Deep Learning-Based Feature Extraction from Whole-Body PET/CT Employing Maximum Intensity Projection Images: Preliminary Results of Lung Cancer Data.

作者信息

Gil Joonhyung, Choi Hongyoon, Paeng Jin Chul, Cheon Gi Jeong, Kang Keon Wook

机构信息

Department of Nuclear Medicine, Seoul National University Hospital, 101 Daehak-ro, Jongno-gu, Seoul, 03080 Republic of Korea.

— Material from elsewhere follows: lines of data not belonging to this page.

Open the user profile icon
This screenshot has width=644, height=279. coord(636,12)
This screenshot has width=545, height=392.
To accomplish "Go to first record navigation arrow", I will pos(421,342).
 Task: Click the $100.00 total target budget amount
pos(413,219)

Department of Nuclear Medicine, Seoul National University College of Medicine, 101 Daehak-ro, Jongno-gu, Seoul, 03080 Republic of Korea.

出版信息

Nucl Med Mol Imaging. 2023 Oct;57(5):216-222. doi: 10.1007/s13139-023-00802-9. Epub 2023 Apr 19.

Abstract

PURPOSE

Deep learning (DL) has been widely used in various medical imaging analyses. Because of the difficulty in processing volume data, it is difficult to train a DL model as an end-to-end approach using PET volume as an input for various purposes including diagnostic classification. We suggest an approach employing two maximum intensity projection (MIP) images generated by whole-body FDG PET volume to employ pre-trained models based on 2-D images.

METHODS

As a retrospective, proof-of-concept study, 562 [F]FDG PET/CT images and clinicopathological factors of lung cancer patients were collected. MIP images of anterior and lateral views were used as inputs, and image features were extracted by a pre-trained convolutional neural network (CNN) model, ResNet-50. The relationship between the images was depicted on a parametric 2-D axes map using t-distributed stochastic neighborhood embedding (t-SNE), with clinicopathological factors.

RESULTS

A DL-based feature map extracted by two MIP images was embedded by t-SNE. According to the visualization of the t-SNE map, PET images were clustered by clinicopathological features. The representative difference between the clusters of PET patterns according to the posture of a patient was visually identified. This map showed a pattern of clustering according to various clinicopathological factors including sex as well as tumor staging.

CONCLUSION

A 2-D image-based pre-trained model could extract image patterns of whole-body FDG PET volume by using anterior and lateral views of MIP images bypassing the direct use of 3-D PET volume that requires large datasets and resources. We suggest that this approach could be implemented as a backbone model for various applications for whole-body PET image analyses.

摘要

目的

深度学习(DL)已广泛应用于各种医学影像分析。由于处理体数据存在困难,因此难以将DL模型训练为以PET体数据作为输入的端到端方法,用于包括诊断分类在内的各种目的。我们提出一种方法,利用全身FDG PET体数据生成的两张最大强度投影(MIP)图像,以采用基于二维图像的预训练模型。

方法

作为一项回顾性概念验证研究,收集了562例肺癌患者的[F]FDG PET/CT图像及临床病理因素。将前后位和侧位的MIP图像用作输入,并通过预训练的卷积神经网络(CNN)模型ResNet-50提取图像特征。利用t分布随机邻域嵌入(t-SNE)在参数化二维轴图上描绘图像与临床病理因素之间的关系。

结果

通过两张MIP图像提取的基于DL的特征图由t-SNE进行嵌入。根据t-SNE图的可视化结果,PET图像按临床病理特征聚类。直观地识别出根据患者体位划分的PET模式簇之间的代表性差异。该图显示了根据包括性别以及肿瘤分期在内的各种临床病理因素的聚类模式。

结论

基于二维图像的预训练模型可以通过使用MIP图像的前后位和侧位视图来提取全身FDG PET体数据的图像模式,从而绕过直接使用需要大量数据集和资源的三维PET体数据。我们认为这种方法可以作为全身PET图像分析各种应用的主干模型来实施。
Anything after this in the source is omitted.